G The other thing I'm seeing is the rise of ultrasound. I remember as I was finishing up my PhD, during one of our encounters, you said to me: "Have you seen these ultrasound images that they get nowadays? It's phenomenal. 3-D ultrasound. 4-D ultrasound. Where did that come from?" Now what you see is miniaturization. You read the literature and they say that the ultrasound scanner will be the stethoscope of the future, where every physician has one in their pocket and they pull it out.

On one hand, that's great; the technology is there to support that and it will be very valuable to patients. The other side is the concern that if we put this technology in the hands of people who are not yet skilled enough in reading ultrasound images, there is the potential they will see things that are not really there out of an abundance of caution.

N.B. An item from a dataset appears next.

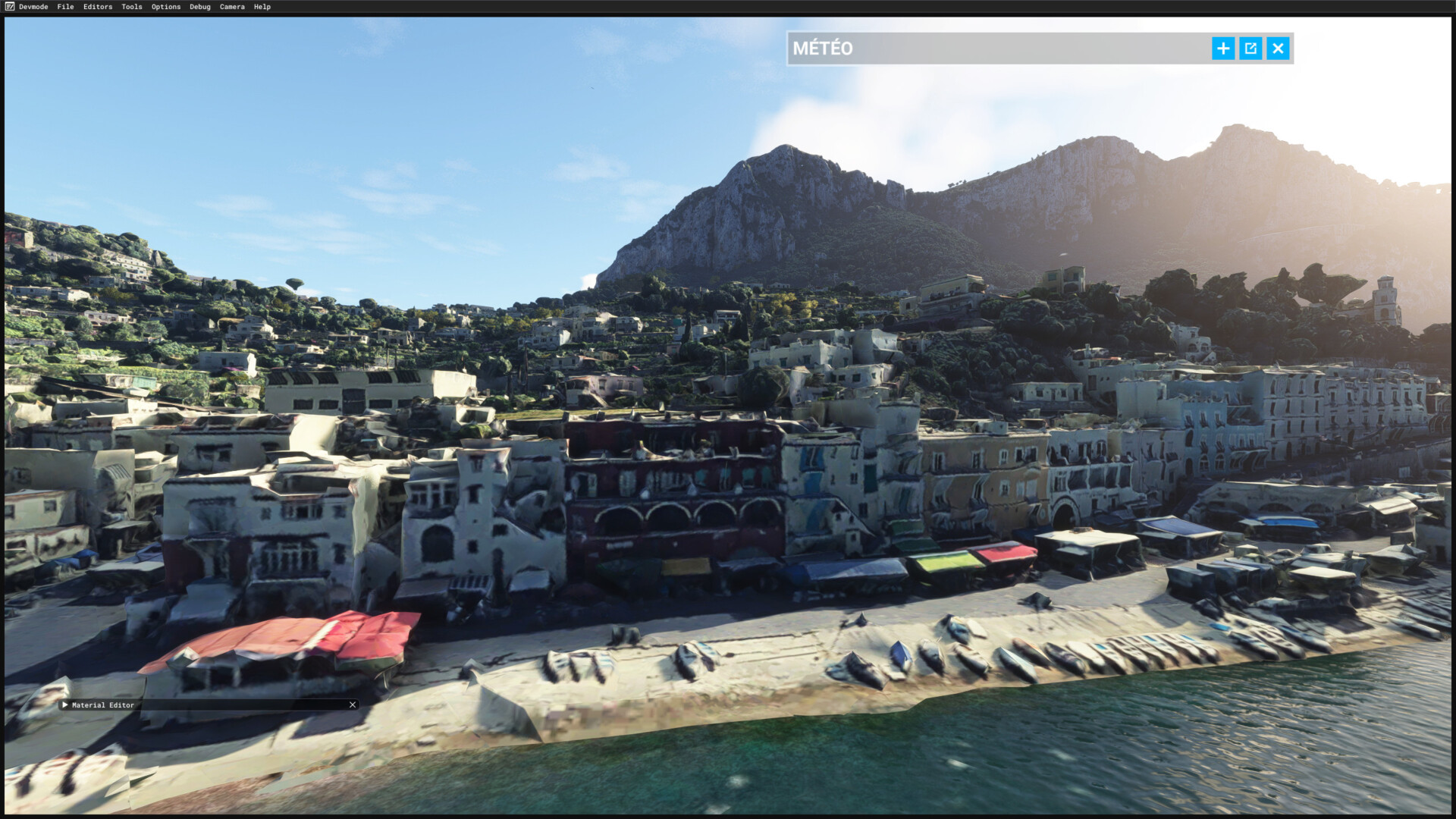Screen dimensions: 1456x819
Task: Expand the Material Editor panel
Action: click(x=65, y=704)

E One problem with imaging is that it uncovers things that, before you saw them, you wouldn't treat. And maybe the best thing was to leave it alone. But now that you see it, you are compelled to treat it. Early on, when MR first produced these gorgeous images of the spine, we discovered that 35 percent of people over 40 have a bulge in one of their disks. Do you do surgery on all those people? For a while, they did. But you really don't have to. The same thing happened for X-ray coronary angiography for the heart.

Imaging devices are also infiltrating the clinic on the specialty level. So an orthopedic surgery clinic will have imaging devices to guide their surgery. Neurosurgery isn't just an operating room anymore, it's an OR with all the imaging there. If you look at radiation oncology, it's traditionally where you beam radiation at tumors based on images of tumors taken off-site. But now all the imaging is integrated into that process.

G I think one thing that is interesting is this concept of personalized medicine. There are recommendations for a given diagnosis and staging of cancer, as to how that patient should be treated. That can be combinations of drugs. Could be radiation. Could be invasive procedures. Ultimately, the patient and the physician will make a decision. The question is, at what point can you monitor and verify that the decision is working so that you can make a rationalized decision on how to adapt your therapy? I think imaging-specific responses to therapy are going to be an important piece of the puzzle.

E I will go a little bit further and say that imaging technology will be complemented by big data analysis techniques. Companies like Kaiser Permanente will be able to go into their history of 10 million patients that they have treated and ask the question: Who is this person in front of me most like? What 20 or 50 or 100 patients out there were just like this, and what did we do with them, and how did it go?

G I think the key is this "information convergence." One of the transformations that is starting to happen is to be able to intelligently combine all this data—the information on the person's genetic profile together with a blood test and other pieces of information. Data points that on their own may not be remarkable, but when you have this convergence of information, answers come into view.